New Purview eDiscovery Portal
Overview
eDJ: This quick overview of the new Portal UX is meant to support existing Purview eDiscovery users needing to quickly identify changes that may impact their eDiscovery workflows before the classic UX is decommissioned. It includes some open questions that will be updated after discussions with Microsoft or more extensive testing. Please send comments and feedback to share with the community so that we can all minimize risk and maximize the new capabilities.
The new streamlined case page workflow has Searches, Hold policies, Review Sets and Exports tabs. This does eliminate some overlap and duplication, though there is an argument that the holds could have been merged with Searches. Cases are now the main workflow organizing basis instead of custodians.
Accept terms of data flow disclosure and privacy statement to access new portal UX. Based on a simple read, the eDiscovery cases do not share data to the Purview Data Map, but this has not been confirmed with MSFT.

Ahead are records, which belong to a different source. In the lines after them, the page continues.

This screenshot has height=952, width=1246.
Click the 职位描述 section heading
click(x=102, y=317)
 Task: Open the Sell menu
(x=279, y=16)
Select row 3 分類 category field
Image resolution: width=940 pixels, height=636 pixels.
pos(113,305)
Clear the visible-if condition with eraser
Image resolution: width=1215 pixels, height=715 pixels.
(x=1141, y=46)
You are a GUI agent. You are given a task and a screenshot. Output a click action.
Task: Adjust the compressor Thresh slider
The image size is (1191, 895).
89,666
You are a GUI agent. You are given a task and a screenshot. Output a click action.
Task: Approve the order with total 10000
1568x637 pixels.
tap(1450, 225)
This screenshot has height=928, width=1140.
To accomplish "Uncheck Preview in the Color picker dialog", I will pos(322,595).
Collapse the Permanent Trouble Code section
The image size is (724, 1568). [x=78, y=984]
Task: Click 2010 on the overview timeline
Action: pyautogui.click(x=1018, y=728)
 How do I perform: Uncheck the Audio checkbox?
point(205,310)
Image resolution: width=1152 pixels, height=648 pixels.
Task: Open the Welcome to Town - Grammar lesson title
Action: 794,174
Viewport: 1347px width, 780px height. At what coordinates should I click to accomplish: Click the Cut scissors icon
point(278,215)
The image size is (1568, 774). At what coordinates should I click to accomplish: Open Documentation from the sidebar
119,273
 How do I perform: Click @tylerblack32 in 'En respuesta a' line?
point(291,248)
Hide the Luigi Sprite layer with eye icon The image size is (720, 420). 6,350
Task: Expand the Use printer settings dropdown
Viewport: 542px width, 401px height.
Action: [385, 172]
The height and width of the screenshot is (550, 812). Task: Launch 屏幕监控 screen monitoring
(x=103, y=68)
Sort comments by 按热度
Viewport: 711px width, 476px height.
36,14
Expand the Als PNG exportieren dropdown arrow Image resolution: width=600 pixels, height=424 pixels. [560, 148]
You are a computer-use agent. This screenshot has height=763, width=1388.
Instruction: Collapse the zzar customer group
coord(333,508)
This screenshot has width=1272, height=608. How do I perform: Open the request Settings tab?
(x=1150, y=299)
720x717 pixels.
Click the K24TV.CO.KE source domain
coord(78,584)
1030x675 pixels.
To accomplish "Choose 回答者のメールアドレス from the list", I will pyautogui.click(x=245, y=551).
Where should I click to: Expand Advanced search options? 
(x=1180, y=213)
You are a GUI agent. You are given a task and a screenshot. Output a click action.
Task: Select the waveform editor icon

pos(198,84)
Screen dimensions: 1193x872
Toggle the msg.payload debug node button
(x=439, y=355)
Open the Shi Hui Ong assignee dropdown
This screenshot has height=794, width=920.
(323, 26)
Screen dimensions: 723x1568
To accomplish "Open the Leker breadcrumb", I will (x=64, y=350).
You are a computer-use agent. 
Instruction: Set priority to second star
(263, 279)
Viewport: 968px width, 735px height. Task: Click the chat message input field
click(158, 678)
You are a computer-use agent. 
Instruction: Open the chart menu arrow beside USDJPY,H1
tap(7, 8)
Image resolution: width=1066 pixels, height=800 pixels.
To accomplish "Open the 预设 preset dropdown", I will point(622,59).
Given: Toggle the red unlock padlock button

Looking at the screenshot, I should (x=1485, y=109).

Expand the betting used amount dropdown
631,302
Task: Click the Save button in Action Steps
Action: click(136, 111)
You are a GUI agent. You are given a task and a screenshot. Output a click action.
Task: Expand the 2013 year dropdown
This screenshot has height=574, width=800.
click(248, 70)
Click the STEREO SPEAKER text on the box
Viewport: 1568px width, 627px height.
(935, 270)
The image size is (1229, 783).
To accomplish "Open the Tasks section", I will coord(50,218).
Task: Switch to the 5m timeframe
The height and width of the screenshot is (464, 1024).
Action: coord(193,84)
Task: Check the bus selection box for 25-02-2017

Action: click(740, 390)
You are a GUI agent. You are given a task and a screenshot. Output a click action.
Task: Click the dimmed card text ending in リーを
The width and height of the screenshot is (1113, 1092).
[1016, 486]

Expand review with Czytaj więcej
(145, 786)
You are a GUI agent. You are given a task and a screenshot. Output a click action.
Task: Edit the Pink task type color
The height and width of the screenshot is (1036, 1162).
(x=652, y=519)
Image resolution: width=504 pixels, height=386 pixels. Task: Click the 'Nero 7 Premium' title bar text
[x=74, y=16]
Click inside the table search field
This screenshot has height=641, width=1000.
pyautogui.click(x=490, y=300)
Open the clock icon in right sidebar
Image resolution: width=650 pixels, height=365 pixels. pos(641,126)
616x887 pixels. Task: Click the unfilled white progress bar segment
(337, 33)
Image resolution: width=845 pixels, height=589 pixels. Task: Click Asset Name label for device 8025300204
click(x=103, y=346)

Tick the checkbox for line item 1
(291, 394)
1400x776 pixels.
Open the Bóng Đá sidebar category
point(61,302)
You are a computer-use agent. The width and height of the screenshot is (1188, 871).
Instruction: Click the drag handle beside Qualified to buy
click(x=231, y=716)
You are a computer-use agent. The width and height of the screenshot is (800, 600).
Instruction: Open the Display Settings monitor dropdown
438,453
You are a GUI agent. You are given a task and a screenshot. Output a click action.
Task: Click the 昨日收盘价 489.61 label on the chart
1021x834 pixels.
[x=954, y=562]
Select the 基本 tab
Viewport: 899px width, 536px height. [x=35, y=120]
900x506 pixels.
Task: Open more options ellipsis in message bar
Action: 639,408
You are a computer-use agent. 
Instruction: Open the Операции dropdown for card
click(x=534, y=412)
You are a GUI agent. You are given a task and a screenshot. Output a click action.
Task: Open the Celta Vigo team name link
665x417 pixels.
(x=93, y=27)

The Purview portal has relocated and consolidated some features. The big change for legal is merging in the old Content Search into a core Searches component in eDiscovery. If your IT, Security or other stakeholders used Content Search for retrievals, investigations or other non-legal business functions you may have to create dedicated cases for them to work from with appropriate security roles.
Portal Settings (new):
These tenant wide settings are available from the Setting cog on the navigation panel under the solutions settings. They control defaults and can be overridden by Case Settings.
- User experience setting – will you leave the classic UX available to users?
- Analytics – Do you want to user the new privilege detection model? If so, you will need to upload a .csv file with attorney email addresses. There does not appear to be a case level list option, so the list will be global and need to be updated for matters with new counsel. The model gives a privilege score field and can be associated with a smart tag for review sets.
- Guest access – Enable external users with a Microsoft account to be added to cases. Requires tenant external user policy.
- Collections – Lots of new options here that can control default location and collection parameters for the tenant. Default allows case settings to override tenant. The most important difference is whether guest mailboxes, inactive mailboxes, group mailboxes (i.e. SP/Teams messages) and shared Teams channels are included on tenant wide searches. Retrieval setting control whether chat message hits are expanded to 12 hour conversation chunks, cloud attachments (hyperlinked), document versions and partially indexed items.
- Tag templates – Set default tag groups and choices for cases. Good option for consistent universal categories such as privilege, confidential, PII, etc.
- The Communication library and Issuing officer apply if you are issuing hold notices via Purview.
- Historical versions (preview) – The feature language seems to imply that after the preview version search and retrieval will require additional licensing/costs.
Case Settings (where different from Portal):
- Case – Primary actions to close or delete a case
- Premium features – you may have to enable this for legacy classic cases.
- Access and Permissions – Can now add individual users or entire role groups. I believe that users need to belong to role groups to control their access permissions.
- Data sources – This controls default sources in tenant wide searches
- Search & analytics –Classic settings for dups/threading, themes. Can set a list of Ignore words for themes and automatically run OCR where needed. Purview OCR services for compliance and overall enterprise requires an Azure account and license, but eDiscovery still seems to be running OCR without charge.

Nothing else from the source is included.